ブルームバーグの報道によれば、米司法省の調査は、評価額1900億ドルのデータブリックスと、同年6月にdbt Labsと統合したファイブトランの取締役会における兼任が対象となっている。アンドリーセン・ホロウィッツの共同創業者ベン・ホロウィッツ氏はデータブリックスの取締役に、パートナーのマーティン・カサド氏はファイブトランの取締役にそれぞれ就いている。
複数のベンチャーキャピタル関係者はテッククランチ (TechCrunch) に対し、この調査の報道に驚きを示した。あるデータブリックスの匿名投資家によると、両社は現在競合関係にあるものの、アンドリーセン・ホロウィッツが初期投資を行った時点ではライバルではなかったという。データブリックスはクラウドストレージ製品で知られているが、Lakeflow製品を投入し、AIデータパイプラインおよびアプリケーションコネクターの分野に事業を拡大しており、これがファイブトランの主要事業と重なる形となったと指摘されている。

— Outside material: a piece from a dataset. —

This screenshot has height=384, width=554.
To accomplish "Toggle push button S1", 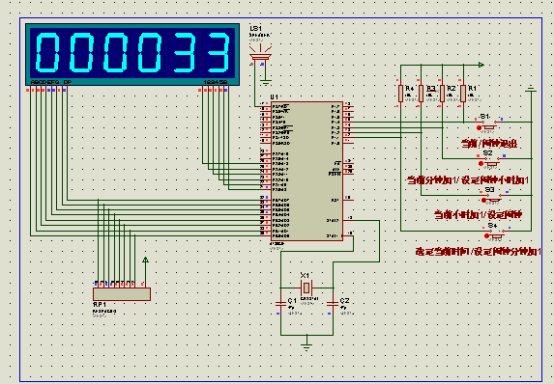I will pyautogui.click(x=488, y=126).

アンドリーセン・ホロウィッツは数百社もの企業に出資しており、一部のスタートアップが事業転換や市場拡大により競合となることは避けられない可能性があると見られている。AnthropicとOpenAIの両社に出資する複数のVCが存在するように、直接の競合企業への出資は近年容認されつつあるものの、競合するスタートアップの取締役会に席を持つことは、より大きな利益相反を生じさせるとの指摘がある。取締役は一般的に、非取締役の投資家が見ることのない、より機密性の高い戦略的情報にアクセスする立場にあるためだ。

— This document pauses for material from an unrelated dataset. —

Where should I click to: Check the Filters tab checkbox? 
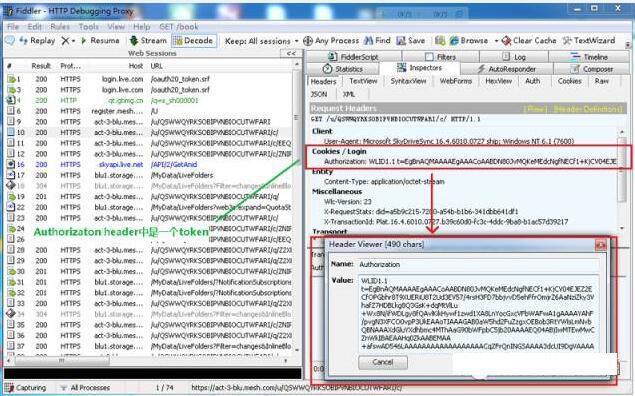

この利益相反は、パートナーの一方が取締役を辞任することで解決できる可能性があるとされている。しかし、データブリックスとファイブトランの取締役会には、同一VCファームから異なる人物が就いているため、アンドリーセン・ホロウィッツはホロウィッツ氏とカサド氏の間にいわゆるチャイニーズウォールを設け、両パートナーが両社の機密情報を共有するのを防ぐことができる、とある投資家は指摘した。

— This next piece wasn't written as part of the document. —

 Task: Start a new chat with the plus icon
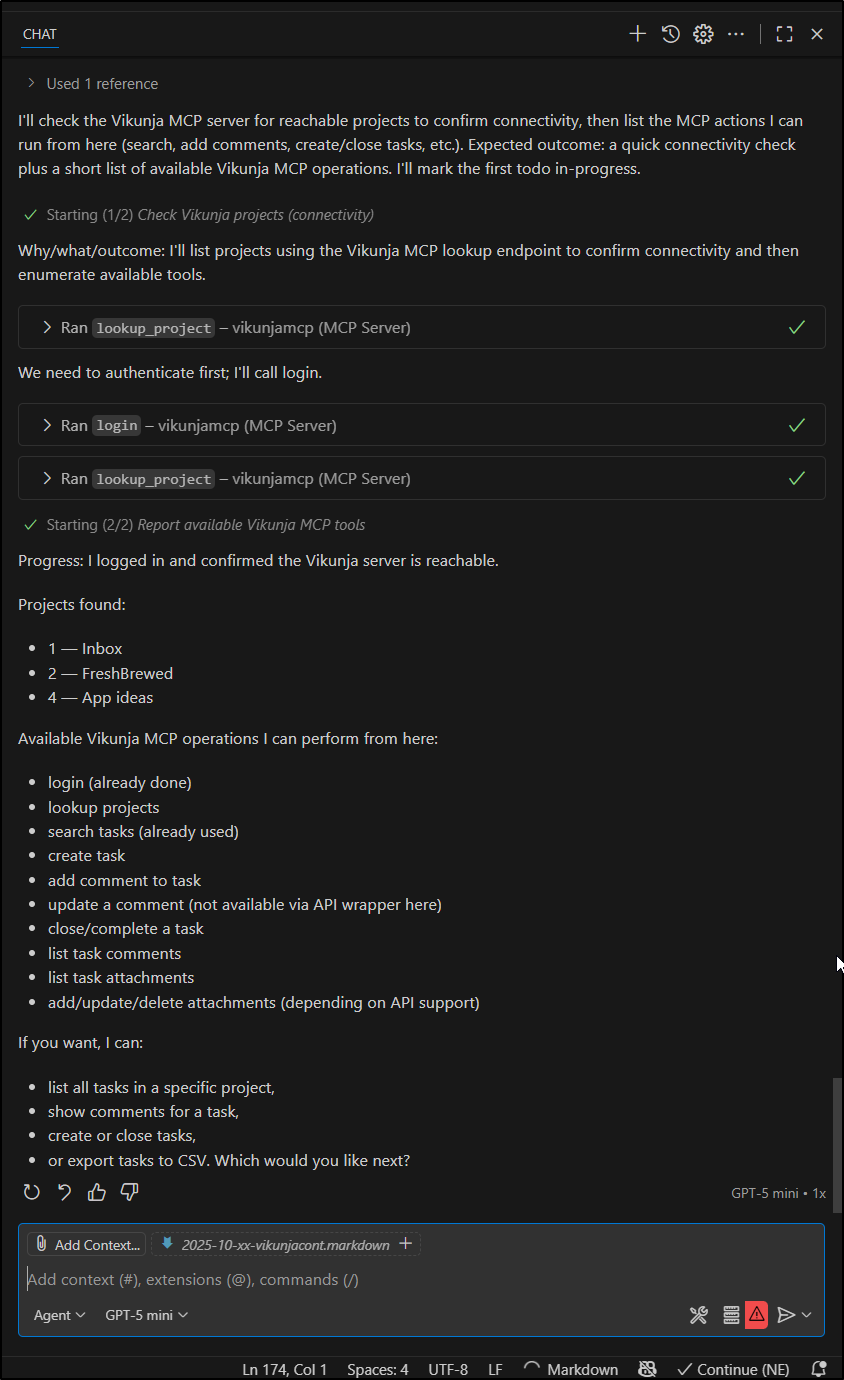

今回の調査は、個人または団体が競合企業の取締役に就くことを禁じる112年前の法律であるクレイトン法 (Clayton Act) 第8条に基づいている。規制当局がベンチャーキャピタルに対してこの規定を適用することは稀であるため、業界はこの米司法省の調査の行方を注視している。アンドリーセン・ホロウィッツが取締役の座を放棄せざるを得なくなった場合、ポートフォリオ企業間の重複が将来的な利益相反を生むことで、有力VCからの取締役就任の価値が創業者にとって低下する可能性が懸念されている。
アンドリーセン・ホロウィッツはコメントの要請に即座に応じず、ブルームバーグへの返答もなかった。データブリックスと米司法省もコメントを拒否している。